Двенадцать лет я бежала, заперев в душе прошлое на ржавый амбарный замок. И вот замок проржавел. Меня привела сюда не ностальгия, а вчерашний телефонный звонок соседки, бабы Веры.
— Ленк, приезжай. Сергей-то, Ванькин, совсем плох. Пьет беспробудно, дом разваливается. Того и гляди, или дом спалит, или сам сгорит. Поговори с дураком, может, тебя послушает.
Сергей. Серега... Я закрыла глаза, и сердце тут же пропустило удар, а ладони стали влажными. Перед глазами встало его лицо, каким я видела его в последний раз: перекошенное злобой, с набухшей веной на лбу, орущее мне вслед у колодца, на глазах у всей деревни: «Чтоб ты пустою была! Ведьма!»
Мы выросли с ним на этой улице. Наши дворы разделял только ветхий штакетник, который мы проламывали по сто раз за лето. Первый поцелуй на сеновале, пахнущий клевером и пылью. Первая кровь, первый испуг и его горячий шепот в макушку: «Мы теперь навсегда повязаны, Егоза. Слышишь? Навсегда».
Почему «Егоза»? Я была девчонкой вертлявой, острой на язык, и только он мог так меня называть.

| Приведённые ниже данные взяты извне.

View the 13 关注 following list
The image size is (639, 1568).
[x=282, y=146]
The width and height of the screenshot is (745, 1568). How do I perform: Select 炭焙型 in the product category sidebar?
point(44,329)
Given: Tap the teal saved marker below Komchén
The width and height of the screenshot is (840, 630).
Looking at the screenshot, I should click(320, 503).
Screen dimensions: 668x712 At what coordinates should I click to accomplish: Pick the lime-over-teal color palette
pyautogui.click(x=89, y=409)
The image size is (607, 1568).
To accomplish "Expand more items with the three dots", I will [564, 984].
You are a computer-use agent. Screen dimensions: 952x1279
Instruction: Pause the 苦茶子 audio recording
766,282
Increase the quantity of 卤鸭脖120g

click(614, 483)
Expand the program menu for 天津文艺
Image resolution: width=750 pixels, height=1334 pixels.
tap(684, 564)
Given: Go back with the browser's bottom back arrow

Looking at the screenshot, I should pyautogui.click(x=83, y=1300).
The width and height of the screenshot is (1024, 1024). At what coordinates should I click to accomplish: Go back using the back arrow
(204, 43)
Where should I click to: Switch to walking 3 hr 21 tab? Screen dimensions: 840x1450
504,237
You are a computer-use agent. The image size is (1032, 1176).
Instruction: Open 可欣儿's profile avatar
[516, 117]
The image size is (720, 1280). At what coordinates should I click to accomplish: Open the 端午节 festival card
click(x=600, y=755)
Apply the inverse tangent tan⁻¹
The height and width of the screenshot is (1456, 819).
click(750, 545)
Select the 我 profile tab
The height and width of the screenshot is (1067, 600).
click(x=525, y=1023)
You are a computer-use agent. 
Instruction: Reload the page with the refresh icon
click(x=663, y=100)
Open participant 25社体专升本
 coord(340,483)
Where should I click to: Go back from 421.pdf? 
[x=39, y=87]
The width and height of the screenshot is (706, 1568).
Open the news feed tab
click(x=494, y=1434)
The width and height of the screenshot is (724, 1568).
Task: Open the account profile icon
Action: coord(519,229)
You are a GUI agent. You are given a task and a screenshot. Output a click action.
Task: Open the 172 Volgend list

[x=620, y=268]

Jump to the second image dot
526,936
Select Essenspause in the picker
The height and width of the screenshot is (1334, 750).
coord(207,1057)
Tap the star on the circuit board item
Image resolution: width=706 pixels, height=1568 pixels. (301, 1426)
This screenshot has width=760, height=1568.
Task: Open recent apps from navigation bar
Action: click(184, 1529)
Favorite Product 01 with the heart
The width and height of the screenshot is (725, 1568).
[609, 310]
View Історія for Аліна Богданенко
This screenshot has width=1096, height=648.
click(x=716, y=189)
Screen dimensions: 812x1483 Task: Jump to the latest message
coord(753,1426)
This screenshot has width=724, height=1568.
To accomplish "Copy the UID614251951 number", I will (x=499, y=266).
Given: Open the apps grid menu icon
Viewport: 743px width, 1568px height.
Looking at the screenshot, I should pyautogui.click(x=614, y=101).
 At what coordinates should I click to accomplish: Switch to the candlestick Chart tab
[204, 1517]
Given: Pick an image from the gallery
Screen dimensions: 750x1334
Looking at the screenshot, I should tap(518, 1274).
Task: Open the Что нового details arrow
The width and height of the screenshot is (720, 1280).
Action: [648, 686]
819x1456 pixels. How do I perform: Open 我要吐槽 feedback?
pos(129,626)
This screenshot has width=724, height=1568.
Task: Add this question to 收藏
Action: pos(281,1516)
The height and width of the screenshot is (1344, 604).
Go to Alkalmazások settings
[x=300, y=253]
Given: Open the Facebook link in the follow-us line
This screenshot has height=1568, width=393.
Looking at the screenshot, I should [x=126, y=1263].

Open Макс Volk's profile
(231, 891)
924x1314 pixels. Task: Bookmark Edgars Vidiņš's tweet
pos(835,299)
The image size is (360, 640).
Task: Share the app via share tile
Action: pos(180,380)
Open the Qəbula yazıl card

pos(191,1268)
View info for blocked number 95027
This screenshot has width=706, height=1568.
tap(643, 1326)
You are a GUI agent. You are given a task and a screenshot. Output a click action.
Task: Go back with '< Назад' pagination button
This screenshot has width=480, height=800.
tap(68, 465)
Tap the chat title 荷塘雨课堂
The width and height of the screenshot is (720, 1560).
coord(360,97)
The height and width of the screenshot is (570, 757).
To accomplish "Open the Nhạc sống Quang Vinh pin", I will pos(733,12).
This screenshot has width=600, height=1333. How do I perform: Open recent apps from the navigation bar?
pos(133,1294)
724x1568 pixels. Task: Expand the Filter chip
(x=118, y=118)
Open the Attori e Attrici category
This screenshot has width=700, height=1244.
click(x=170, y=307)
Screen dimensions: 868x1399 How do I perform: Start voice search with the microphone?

Путь до деревни занял час. Идти пришлось через старый яблоневый сад. Сад одичал, зарос крапивой в человеческий рост, но яблоки на ветках висели мелкие, злые и почему-то красные, словно капли крови на обветренной коже земли. Чем ближе я подходила к дому Сергея, тем тяжелее становился воздух.
Дом я узнала не сразу. Крыльцо покосилось, словно пьяный мужик. Краска на ставнях облезла, обнажив серую, потрескавшуюся древесину. На веревке, натянутой прямо у входа, сиротливо болтался одинокий, черный от грязи носок.
Я толкнула калитку. Петля истошно, по-кошачьи взвизгнула, и на этот звук из-за угла, пошатываясь, вышел он.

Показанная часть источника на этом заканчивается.